The language of science might be mathematics, but scientific knowledge is largely captured in the written word. Automating the capture of that knowledge is the aim of research published in the journal Nature. The approach offers to overcome the inherent problems of text analysis in that it is difficult to process using conventional statistical analysis or even modern machine learning methods.

Would that scientific knowledge be intrinsically open to analysis. But, as Vahe Tshitoyan of the Lawrence Berkeley National Laboratory, Berkeley, California, USA and colleagues point out, the main source of machine-interpretable data for the materials research community has come from structured property databases. Unfortunately, these databases represent only a mere fraction of all the knowledge that might be otherwise accessible and analyzed. Scientific publications contain more than property values of materials though. They also have embedded within them the connections and relationships among the data as interpreted by the authors.

Natural language processing has been tried as a way to extract this kind of information but it needs enormous data sets with which the algorithms might be trained. The team needed to circumvent this obstacle. They have now demonstrated that materials science knowledge in the published scientific literature can be encoded in an efficient manner as what they refer to as "information-dense word embeddings". These are vector representations of words and the process is done without the need for the materials scientist to label or supervise.

"Without any explicit insertion of chemical knowledge, these embeddings capture complex materials science concepts such as the underlying structure of the periodic table and structure-property relationships in materials," the team writes [Tshitoyan, V. et al. Nature (2019) 571, 95-98; DOI: 10.1038/s41586-019-1335-8]
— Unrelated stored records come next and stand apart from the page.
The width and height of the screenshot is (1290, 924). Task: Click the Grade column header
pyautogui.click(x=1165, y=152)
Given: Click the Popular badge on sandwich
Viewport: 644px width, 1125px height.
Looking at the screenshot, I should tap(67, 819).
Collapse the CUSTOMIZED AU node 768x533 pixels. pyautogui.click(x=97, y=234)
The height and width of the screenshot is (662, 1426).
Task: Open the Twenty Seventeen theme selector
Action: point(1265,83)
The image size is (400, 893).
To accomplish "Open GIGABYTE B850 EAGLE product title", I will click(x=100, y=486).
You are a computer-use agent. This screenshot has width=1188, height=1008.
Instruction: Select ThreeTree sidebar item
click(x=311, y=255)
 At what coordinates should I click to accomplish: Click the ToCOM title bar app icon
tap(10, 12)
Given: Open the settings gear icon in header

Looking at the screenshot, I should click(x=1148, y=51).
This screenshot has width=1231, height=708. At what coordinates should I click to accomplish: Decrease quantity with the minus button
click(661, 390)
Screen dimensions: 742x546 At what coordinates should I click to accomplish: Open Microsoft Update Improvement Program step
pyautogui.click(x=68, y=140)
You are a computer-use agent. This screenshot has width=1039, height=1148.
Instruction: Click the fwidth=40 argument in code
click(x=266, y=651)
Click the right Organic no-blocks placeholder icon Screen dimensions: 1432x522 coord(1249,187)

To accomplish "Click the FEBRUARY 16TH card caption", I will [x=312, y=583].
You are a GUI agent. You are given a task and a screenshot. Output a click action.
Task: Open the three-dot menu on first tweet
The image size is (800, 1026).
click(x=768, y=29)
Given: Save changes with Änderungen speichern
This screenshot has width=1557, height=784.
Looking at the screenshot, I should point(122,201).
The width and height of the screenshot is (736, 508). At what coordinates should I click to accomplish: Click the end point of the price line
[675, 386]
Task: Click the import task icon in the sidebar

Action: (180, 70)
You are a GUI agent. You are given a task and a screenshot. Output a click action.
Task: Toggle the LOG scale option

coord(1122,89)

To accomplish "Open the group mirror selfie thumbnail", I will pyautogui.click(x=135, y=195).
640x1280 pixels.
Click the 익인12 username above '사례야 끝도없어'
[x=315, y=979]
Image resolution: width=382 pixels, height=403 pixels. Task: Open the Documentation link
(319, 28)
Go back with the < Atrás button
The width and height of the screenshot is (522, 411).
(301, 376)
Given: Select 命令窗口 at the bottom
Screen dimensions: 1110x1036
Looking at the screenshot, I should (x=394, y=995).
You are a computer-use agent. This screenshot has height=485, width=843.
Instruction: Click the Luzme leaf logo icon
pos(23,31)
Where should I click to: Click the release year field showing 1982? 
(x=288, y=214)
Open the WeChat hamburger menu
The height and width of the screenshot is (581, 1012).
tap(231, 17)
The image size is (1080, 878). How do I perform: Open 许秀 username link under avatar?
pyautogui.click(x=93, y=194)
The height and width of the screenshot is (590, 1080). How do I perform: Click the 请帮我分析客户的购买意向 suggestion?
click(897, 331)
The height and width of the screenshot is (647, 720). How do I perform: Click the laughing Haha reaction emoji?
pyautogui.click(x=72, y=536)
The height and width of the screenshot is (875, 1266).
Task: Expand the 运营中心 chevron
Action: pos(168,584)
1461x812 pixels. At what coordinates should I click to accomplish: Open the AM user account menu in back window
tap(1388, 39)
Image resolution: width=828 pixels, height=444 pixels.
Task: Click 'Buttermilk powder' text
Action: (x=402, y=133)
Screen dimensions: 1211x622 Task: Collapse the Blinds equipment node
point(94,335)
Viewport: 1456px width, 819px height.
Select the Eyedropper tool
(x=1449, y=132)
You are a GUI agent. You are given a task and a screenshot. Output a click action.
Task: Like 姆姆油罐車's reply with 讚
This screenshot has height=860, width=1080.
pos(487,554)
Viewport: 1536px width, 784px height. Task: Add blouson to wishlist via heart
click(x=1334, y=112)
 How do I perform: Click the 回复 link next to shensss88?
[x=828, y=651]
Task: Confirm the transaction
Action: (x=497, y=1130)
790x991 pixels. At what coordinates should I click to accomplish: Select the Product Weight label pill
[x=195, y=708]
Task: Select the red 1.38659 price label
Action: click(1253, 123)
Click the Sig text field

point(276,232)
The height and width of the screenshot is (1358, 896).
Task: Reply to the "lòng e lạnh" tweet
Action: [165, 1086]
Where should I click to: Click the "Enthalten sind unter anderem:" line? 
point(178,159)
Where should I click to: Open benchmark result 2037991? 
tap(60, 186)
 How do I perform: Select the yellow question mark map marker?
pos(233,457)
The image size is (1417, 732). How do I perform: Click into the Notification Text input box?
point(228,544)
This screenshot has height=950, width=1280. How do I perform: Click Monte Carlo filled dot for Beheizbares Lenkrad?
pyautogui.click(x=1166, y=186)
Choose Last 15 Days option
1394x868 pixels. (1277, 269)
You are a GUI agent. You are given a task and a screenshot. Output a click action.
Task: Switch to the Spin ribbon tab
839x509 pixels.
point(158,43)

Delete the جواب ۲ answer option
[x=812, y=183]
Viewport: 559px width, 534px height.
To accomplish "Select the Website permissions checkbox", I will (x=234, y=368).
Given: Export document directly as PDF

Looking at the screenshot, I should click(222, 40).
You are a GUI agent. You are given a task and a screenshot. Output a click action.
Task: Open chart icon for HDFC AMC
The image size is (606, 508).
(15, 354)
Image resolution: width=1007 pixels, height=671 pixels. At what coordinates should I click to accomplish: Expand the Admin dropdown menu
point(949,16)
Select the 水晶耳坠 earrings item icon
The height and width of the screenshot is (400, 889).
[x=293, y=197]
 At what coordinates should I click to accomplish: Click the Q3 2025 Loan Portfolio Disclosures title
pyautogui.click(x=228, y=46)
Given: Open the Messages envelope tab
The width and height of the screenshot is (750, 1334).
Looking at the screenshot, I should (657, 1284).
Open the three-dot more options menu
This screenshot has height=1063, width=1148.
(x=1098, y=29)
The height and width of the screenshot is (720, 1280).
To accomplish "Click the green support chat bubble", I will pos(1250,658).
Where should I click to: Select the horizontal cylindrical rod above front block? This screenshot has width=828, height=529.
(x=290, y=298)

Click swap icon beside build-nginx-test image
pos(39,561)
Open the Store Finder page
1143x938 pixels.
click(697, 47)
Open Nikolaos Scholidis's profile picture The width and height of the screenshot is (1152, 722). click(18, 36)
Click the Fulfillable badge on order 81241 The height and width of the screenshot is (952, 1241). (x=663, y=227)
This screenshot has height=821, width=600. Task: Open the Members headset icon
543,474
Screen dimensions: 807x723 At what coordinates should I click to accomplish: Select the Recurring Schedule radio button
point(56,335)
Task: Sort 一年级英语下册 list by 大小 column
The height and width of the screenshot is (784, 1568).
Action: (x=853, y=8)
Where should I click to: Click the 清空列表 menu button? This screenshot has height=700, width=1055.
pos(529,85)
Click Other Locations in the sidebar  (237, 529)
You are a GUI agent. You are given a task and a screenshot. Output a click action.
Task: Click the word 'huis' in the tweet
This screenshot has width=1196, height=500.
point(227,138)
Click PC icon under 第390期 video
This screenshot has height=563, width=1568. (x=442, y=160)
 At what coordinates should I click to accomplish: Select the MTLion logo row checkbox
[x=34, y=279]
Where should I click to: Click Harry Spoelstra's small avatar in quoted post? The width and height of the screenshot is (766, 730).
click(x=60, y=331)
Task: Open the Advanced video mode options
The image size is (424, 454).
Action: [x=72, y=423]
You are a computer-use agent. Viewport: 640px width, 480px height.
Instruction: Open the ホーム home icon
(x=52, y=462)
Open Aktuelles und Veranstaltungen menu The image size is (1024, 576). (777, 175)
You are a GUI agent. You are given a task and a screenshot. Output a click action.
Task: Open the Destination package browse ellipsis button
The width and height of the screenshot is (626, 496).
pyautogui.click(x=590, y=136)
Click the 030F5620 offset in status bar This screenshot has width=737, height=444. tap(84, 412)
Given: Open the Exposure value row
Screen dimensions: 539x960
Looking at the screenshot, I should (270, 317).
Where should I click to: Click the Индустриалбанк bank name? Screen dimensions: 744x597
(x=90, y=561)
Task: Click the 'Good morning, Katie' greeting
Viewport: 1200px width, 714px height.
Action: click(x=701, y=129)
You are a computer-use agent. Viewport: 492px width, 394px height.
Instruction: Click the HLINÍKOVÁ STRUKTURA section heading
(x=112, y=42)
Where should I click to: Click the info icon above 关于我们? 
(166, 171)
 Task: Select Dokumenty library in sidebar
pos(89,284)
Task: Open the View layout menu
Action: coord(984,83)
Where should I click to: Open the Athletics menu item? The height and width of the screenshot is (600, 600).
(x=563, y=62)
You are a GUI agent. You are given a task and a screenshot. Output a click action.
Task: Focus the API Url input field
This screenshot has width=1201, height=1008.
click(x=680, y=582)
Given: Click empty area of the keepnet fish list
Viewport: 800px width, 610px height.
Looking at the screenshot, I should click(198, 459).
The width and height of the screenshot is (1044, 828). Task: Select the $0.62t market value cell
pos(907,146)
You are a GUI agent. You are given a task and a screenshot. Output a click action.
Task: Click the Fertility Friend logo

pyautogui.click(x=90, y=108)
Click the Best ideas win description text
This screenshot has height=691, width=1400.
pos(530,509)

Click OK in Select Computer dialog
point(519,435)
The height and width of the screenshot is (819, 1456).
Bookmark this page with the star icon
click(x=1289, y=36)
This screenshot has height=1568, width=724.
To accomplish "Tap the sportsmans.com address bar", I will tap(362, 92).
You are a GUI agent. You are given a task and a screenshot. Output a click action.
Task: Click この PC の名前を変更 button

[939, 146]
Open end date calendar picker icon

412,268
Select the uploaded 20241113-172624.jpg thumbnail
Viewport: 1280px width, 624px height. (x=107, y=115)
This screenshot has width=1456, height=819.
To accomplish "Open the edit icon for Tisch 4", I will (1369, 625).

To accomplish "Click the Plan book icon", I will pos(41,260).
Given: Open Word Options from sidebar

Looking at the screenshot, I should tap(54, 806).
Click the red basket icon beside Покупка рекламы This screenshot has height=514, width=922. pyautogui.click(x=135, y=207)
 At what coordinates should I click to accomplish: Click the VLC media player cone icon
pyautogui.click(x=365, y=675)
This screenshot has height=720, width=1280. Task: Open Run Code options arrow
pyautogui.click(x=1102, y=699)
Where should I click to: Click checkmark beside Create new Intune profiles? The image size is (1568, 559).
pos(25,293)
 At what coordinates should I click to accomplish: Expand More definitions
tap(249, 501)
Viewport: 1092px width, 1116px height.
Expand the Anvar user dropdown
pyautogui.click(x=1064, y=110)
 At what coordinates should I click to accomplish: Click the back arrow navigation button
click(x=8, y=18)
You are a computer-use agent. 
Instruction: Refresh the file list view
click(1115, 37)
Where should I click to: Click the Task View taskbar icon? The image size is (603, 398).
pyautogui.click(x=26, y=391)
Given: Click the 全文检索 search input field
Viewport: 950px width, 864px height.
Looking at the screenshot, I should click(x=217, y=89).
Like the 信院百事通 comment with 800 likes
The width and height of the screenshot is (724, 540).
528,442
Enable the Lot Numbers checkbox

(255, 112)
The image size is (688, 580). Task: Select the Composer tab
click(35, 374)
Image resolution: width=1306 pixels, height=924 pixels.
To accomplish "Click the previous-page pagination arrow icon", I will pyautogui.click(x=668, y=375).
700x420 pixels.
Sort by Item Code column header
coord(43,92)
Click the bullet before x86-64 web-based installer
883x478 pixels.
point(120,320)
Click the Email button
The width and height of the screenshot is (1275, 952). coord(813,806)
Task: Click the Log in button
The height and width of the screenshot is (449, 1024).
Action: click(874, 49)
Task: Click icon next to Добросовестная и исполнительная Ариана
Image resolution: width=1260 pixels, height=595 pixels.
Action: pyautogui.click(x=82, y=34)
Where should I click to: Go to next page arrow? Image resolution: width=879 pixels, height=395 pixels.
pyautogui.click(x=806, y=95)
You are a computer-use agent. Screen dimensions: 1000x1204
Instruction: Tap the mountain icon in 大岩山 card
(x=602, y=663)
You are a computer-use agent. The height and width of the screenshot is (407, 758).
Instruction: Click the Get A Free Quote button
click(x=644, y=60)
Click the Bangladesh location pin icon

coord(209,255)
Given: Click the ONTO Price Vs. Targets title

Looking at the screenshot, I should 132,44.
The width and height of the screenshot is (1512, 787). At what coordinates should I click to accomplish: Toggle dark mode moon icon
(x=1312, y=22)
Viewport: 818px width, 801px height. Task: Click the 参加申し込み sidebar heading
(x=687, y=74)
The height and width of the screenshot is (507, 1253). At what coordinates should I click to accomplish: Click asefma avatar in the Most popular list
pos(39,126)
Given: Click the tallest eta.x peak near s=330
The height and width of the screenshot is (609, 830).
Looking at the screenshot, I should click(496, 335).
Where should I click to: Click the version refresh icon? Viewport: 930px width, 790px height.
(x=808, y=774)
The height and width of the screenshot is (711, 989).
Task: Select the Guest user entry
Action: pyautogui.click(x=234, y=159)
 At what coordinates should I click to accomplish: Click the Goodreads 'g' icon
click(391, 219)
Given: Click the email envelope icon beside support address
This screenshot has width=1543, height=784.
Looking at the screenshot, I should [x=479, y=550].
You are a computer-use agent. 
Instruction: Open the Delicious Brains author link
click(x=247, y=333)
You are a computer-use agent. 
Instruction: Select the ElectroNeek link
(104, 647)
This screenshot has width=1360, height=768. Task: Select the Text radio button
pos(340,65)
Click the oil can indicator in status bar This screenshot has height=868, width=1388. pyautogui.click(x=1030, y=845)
The important point is that once this unsupervised generation of embeddings has been done, the system can then recommend specific materials for particular functional applications. The team demonstrated with historical information that such applications could have been foreseen with their method several years before their discovery. "This suggests that latent knowledge regarding future discoveries is to a large extent embedded in past publications," the team adds.

Given that the team trained their system on some 3.3 million scientific abstracts published between 1922 and 2018 in more than one thousand journals relevant to materials science and generated a vocabulary of about half a million words, the implications are enormous. The approach could make mining this huge part of the scientific for knowledge and relationships so much more efficient and point to a general approach to finding ideas and inspiration.